■ TASKS TO COMPLETE ■
(1) List each distinct username that posts in the forum thread below about a club's toe sitting high at address.
(2) Reproduce the forum thread below about a club's toe sitting high at address from "## nomadpaul (Mar" to "short side !!!", inclusive.

■ TEXT SHOWN ■

== == ==

# Toe of the club high - What effect will it have ?



## nomadpaul (Mar 27, 2009)

Hi Guys , i'm looking at possibly purchasing a new set of irons within the next couple of months and have been out having a look at a few sets. What i noticed when addressing an invisible ball was that , in every case , the toe of the club was up in the air , enough so you could probably slide a couple of penny's underneath the end of the  clubhead.

I have just checked my present clubs and have noticed the same with them . My usual shot , having recently adjusted my swing is either straight or tends to 'push' right , rather than slice . I have checked my alignment which appears ok. I am about 5' 8" with a very stocky ( read overweight  ) frame which means i have a long body but legs that are on the short side !!!

I know that custom fitting will help set up the clubs correctly but for the time being , what i'd like to know is how would this affect my swing/ball striking with the toe sitting high ?


----------



## bobmac (Mar 27, 2009)

Dont worry, your clubs are correct.
The toe should be sitting off the ground at address because when you swing, the shaft bends down, therefor bringing the head back flat on the ground.
If you have any doubts, ask your local pro to test your irons on an impact board with tape.
He'll know what you mean


----------



## RGDave (Mar 27, 2009)

The toe should be sitting off the ground at address because when you swing, the shaft bends down, therefor bringing the head back flat on the ground.
		
Click to expand...

I once read that you should be able to slide a penny under the toe.....I look for this when setting up.

I wonder if bob could answer (please, oh wise one!) that IF you were to to make the shaft a degree or two upright, would this make the penny space more or less?

I'd have thought the "flatter" the lie, the less the toe would sit up in the air....think Ronnie Corbett....

I found the only set of C/F irons I had seemed to sit 100% flat at address, this was one of the issues I had with them...


----------



## bobmac (Mar 27, 2009)

The toe should be sitting off the ground at address because when you swing, the shaft bends down, therefor bringing the head back flat on the ground.
		
Click to expand...

 *I wonder if bob could answer (please, oh wise one!)*  that IF you were to to make the shaft a degree or two upright, would this make the penny space more or less?
		
Click to expand...

I dont know if this is a test or you're taking the mick.
The question was should the club sit toe up at address and I answered yes, it should be slightly toe up.
I'm sure lots of people on here know that.

== == ==

■ THE DATA ■
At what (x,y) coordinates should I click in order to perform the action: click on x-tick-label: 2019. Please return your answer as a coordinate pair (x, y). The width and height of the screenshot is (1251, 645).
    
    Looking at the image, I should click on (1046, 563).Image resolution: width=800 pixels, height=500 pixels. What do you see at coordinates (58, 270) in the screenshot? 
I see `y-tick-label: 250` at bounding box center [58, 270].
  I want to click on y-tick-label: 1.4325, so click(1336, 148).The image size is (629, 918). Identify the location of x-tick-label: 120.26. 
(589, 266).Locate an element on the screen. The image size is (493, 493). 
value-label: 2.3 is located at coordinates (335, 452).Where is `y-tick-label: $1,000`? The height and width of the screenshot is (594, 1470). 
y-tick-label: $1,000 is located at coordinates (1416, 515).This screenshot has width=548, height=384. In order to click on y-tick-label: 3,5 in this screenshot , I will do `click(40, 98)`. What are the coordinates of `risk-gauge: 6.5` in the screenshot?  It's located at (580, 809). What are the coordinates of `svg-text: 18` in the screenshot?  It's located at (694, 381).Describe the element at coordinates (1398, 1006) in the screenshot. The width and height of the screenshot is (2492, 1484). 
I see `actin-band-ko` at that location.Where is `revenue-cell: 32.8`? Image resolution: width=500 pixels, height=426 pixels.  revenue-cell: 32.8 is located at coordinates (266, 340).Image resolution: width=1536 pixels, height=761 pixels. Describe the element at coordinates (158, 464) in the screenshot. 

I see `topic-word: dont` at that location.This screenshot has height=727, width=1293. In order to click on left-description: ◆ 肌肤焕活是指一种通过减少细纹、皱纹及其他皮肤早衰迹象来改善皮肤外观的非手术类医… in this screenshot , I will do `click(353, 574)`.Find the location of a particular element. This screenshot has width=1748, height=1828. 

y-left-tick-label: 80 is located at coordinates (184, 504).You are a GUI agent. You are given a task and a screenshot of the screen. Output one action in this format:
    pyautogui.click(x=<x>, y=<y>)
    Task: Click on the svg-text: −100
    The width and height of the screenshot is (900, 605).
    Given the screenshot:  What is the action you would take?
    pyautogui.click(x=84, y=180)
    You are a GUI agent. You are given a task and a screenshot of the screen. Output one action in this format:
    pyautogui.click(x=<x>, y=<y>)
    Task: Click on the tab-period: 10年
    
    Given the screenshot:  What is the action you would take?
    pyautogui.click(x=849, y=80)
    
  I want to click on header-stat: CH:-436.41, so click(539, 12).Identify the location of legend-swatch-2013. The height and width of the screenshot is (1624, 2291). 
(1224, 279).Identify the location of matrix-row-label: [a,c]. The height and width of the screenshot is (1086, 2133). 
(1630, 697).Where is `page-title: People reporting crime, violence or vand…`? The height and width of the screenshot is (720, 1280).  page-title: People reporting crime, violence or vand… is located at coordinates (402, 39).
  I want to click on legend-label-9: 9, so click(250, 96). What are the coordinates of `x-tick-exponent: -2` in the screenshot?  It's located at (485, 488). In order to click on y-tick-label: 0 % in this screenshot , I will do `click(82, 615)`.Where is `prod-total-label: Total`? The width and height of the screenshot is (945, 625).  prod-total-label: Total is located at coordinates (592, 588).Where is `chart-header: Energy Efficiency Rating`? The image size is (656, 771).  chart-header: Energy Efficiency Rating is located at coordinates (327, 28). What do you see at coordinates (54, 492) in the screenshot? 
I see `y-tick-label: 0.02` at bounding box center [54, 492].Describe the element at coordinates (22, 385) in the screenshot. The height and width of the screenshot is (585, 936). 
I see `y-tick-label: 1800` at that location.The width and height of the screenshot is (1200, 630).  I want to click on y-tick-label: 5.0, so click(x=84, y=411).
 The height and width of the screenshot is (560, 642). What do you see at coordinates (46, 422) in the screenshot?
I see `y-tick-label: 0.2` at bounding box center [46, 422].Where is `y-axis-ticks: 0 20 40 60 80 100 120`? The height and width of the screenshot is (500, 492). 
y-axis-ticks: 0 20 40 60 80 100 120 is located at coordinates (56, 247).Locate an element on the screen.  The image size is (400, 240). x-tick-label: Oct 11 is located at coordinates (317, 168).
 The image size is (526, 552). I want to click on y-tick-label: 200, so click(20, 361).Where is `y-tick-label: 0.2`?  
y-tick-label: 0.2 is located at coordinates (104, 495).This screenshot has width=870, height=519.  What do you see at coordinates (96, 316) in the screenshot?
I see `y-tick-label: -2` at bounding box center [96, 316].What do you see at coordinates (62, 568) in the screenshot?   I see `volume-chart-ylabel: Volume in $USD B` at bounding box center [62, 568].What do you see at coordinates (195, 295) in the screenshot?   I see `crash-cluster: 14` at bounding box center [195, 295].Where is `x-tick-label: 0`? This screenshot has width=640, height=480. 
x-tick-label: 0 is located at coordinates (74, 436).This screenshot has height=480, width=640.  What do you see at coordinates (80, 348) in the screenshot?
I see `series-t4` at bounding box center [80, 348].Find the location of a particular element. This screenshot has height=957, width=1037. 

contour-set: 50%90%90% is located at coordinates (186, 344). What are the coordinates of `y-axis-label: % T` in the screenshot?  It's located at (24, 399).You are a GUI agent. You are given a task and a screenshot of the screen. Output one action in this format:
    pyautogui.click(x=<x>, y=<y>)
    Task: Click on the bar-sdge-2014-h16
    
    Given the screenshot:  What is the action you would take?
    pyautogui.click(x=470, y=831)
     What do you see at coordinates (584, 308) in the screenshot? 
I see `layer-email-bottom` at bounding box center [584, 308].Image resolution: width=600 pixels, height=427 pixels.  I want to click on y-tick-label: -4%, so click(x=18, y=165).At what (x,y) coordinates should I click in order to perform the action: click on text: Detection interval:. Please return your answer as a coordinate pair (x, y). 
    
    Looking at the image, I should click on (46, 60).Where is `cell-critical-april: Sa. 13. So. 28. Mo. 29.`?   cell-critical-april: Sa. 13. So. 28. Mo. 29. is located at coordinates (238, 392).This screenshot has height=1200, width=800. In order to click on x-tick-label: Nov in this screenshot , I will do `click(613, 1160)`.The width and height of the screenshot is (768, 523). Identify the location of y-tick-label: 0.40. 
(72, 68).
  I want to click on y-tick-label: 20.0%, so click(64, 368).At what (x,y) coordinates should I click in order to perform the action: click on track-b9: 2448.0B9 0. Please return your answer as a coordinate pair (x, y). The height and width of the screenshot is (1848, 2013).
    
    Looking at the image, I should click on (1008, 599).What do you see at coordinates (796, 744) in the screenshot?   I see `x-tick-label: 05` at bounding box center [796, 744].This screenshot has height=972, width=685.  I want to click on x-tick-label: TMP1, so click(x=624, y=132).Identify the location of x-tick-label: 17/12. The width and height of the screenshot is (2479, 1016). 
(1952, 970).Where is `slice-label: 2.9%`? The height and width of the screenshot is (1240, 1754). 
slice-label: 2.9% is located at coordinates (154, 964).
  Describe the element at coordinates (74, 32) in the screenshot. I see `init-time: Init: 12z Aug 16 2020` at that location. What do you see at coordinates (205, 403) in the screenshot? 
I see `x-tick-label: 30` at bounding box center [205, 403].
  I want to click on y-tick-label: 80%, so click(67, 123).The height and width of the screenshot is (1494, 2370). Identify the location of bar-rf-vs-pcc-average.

== == ==

■ ANSWERS FOR THE EXERCISE ■
(1)
nomadpaul
bobmac
RGDave

(2)
## nomadpaul (Mar 27, 2009)

Hi Guys , i'm looking at possibly purchasing a new set of irons within the next couple of months and have been out having a look at a few sets. What i noticed when addressing an invisible ball was that , in every case , the toe of the club was up in the air , enough so you could probably slide a couple of penny's underneath the end of the  clubhead.

I have just checked my present clubs and have noticed the same with them . My usual shot , having recently adjusted my swing is either straight or tends to 'push' right , rather than slice . I have checked my alignment which appears ok. I am about 5' 8" with a very stocky ( read overweight  ) frame which means i have a long body but legs that are on the short side !!!